La histoire du petit « Arbre magique » accroché au rétroviseur d’un nombre incalculable de véhicules.

Accroché au rétroviseur d’un nombre incalculable de véhicules aux quatre coins de la planète. Mais qui a eu cette brillante idée? Petite histoire d’un désodorisant au succès retentissant…

Un jour à Watertown (État de New York), il y a plus de soixante ans, le chercheur allemand Julius Samaan fait la connaissance d’un laitier lors d’une livraison. Cette rencontre fortuite va changer l’histoire de l’habitacle automobile.

Le scientifique juif a fui l’Allemagne nazie pour étudier la botanique au Canada, et plus particulièrement le parfum des conifères des forêts du Grand Nord. Le livreur profite de l’occasion pour lui confier ses soucis olfactifs depuis l’écoulement d’une cargaison de lait dans son véhicule.
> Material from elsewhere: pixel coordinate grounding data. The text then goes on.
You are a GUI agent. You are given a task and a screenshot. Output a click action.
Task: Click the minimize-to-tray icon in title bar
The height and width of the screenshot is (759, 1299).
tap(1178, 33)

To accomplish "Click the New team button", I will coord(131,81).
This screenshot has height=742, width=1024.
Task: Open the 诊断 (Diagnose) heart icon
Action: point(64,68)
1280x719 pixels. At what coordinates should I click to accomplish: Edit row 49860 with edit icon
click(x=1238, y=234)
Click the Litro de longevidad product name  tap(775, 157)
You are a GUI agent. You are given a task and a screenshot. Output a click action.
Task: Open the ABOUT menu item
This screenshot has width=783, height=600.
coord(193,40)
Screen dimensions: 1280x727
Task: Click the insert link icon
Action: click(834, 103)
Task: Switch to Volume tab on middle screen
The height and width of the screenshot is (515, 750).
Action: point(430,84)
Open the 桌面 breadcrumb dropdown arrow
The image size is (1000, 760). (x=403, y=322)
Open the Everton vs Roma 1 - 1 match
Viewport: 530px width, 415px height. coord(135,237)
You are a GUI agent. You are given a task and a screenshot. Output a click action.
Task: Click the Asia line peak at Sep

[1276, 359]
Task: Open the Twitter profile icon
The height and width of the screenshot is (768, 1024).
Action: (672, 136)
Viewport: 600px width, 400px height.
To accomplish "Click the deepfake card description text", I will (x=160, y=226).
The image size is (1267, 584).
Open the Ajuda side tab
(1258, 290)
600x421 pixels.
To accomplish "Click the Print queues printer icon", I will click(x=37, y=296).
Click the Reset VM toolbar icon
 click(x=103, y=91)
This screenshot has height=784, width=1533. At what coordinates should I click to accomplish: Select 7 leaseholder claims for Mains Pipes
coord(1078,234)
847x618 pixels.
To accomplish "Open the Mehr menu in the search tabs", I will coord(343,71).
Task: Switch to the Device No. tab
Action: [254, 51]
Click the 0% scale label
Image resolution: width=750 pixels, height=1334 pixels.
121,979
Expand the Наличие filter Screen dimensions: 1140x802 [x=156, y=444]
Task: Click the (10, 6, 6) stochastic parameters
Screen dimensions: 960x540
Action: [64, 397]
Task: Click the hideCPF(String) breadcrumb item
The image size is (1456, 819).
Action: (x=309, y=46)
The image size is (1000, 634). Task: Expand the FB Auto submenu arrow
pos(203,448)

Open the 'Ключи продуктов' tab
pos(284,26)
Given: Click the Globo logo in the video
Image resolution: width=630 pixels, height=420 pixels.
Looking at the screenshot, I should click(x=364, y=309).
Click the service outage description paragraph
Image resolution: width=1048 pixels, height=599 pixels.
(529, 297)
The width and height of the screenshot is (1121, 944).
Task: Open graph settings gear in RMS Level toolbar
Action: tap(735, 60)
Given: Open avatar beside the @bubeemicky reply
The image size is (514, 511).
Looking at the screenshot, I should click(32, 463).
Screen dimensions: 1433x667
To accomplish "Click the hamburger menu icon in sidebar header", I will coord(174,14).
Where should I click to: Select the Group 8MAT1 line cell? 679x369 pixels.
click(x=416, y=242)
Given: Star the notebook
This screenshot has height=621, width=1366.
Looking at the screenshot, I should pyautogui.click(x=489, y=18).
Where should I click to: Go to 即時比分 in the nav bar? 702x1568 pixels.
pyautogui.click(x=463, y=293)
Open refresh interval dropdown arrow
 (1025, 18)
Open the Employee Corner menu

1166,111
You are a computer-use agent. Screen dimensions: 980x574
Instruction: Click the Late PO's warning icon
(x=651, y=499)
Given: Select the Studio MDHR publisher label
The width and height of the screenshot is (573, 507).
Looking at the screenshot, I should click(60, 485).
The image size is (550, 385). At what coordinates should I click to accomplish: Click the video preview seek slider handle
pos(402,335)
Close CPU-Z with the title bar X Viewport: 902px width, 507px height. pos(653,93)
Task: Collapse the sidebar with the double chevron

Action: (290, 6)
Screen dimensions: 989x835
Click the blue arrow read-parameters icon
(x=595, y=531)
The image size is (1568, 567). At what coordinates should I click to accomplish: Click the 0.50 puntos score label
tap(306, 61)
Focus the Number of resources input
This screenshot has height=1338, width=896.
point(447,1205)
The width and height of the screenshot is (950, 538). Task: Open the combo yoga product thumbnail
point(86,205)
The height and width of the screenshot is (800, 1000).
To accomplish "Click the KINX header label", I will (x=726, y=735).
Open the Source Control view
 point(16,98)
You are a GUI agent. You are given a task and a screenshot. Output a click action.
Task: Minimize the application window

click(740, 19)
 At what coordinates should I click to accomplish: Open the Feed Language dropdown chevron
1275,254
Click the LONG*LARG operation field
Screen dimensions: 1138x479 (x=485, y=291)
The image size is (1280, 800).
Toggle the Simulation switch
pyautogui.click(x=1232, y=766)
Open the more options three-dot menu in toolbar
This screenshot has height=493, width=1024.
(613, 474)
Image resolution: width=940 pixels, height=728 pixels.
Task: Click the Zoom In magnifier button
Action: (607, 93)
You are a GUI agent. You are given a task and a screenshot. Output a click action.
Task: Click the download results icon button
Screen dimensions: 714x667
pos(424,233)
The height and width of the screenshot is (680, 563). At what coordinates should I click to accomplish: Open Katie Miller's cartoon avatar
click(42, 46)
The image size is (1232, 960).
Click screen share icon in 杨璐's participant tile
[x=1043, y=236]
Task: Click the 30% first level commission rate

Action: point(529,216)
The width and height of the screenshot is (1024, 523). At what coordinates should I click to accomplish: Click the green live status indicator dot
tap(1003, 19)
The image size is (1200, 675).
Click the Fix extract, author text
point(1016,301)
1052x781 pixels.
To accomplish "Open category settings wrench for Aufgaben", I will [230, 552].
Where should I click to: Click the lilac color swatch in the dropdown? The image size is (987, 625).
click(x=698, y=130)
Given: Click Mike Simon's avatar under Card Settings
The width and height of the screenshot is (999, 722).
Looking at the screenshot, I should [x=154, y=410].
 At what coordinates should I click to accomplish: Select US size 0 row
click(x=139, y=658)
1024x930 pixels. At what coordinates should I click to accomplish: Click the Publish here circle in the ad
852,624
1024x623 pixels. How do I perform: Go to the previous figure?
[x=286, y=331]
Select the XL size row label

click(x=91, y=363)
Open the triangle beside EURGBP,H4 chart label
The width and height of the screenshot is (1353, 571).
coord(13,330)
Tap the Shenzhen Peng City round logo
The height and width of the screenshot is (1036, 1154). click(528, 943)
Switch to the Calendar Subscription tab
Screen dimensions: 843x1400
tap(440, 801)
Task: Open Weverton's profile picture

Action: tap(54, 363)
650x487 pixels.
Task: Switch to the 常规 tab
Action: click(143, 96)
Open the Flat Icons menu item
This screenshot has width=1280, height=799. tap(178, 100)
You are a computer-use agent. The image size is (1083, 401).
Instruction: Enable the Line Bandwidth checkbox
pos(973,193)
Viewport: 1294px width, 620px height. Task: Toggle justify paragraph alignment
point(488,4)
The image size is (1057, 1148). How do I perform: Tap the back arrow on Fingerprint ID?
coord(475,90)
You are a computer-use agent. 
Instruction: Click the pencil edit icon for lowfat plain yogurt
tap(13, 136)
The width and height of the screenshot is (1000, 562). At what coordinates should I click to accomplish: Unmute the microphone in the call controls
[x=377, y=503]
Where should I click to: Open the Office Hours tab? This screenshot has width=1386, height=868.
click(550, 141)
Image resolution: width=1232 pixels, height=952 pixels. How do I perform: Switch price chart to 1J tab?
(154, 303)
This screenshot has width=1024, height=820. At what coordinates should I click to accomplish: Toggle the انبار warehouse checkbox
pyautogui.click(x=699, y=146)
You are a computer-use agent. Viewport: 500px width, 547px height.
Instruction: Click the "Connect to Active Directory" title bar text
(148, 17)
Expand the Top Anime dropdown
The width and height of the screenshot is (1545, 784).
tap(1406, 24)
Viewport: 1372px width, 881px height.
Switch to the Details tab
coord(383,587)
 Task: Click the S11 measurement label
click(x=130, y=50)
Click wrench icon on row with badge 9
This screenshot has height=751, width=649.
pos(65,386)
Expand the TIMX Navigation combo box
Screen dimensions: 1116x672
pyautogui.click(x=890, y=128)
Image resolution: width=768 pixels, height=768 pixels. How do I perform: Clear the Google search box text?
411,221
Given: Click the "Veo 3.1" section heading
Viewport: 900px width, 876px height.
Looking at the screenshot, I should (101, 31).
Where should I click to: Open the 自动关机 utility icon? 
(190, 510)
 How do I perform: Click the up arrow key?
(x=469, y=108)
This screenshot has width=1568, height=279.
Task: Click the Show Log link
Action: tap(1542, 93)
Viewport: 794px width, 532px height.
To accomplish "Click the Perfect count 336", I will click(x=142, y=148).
L’agacement du laitier encourage alors le chercheur à inventer un produit capable de neutraliser ces odeurs nauséabondes et rendre ainsi la vie du chauffeur plus agréable.

Après quelques expérimentations et manipulations d’essences forestières, Julius Samaan parvient à synthétiser en 1954 le doux parfum sylvestre sur une feuille de papier à la forme familière d’un petit sapin. Heureux de sa trouvaille, le chimiste multiplie les saveurs et les couleurs avant de proposer ses premiers échantillons aux stations-service de sa région. Le concept séduit immédiatement les automobilistes: le premier désodorisant pour voiture était né.

60 parfums, un milliard d’exemplaires vendus
Depuis lors, le petit « arbre magique » s’est reproduit et des forêts de conifères en papier ont recouvert le paysage automobile mondial. L’entreprise offre désormais un panel de plus de soixante arômes et peut s’enorgueillir d’avoir vendu plus d’un milliard d’exemplaires à travers le monde.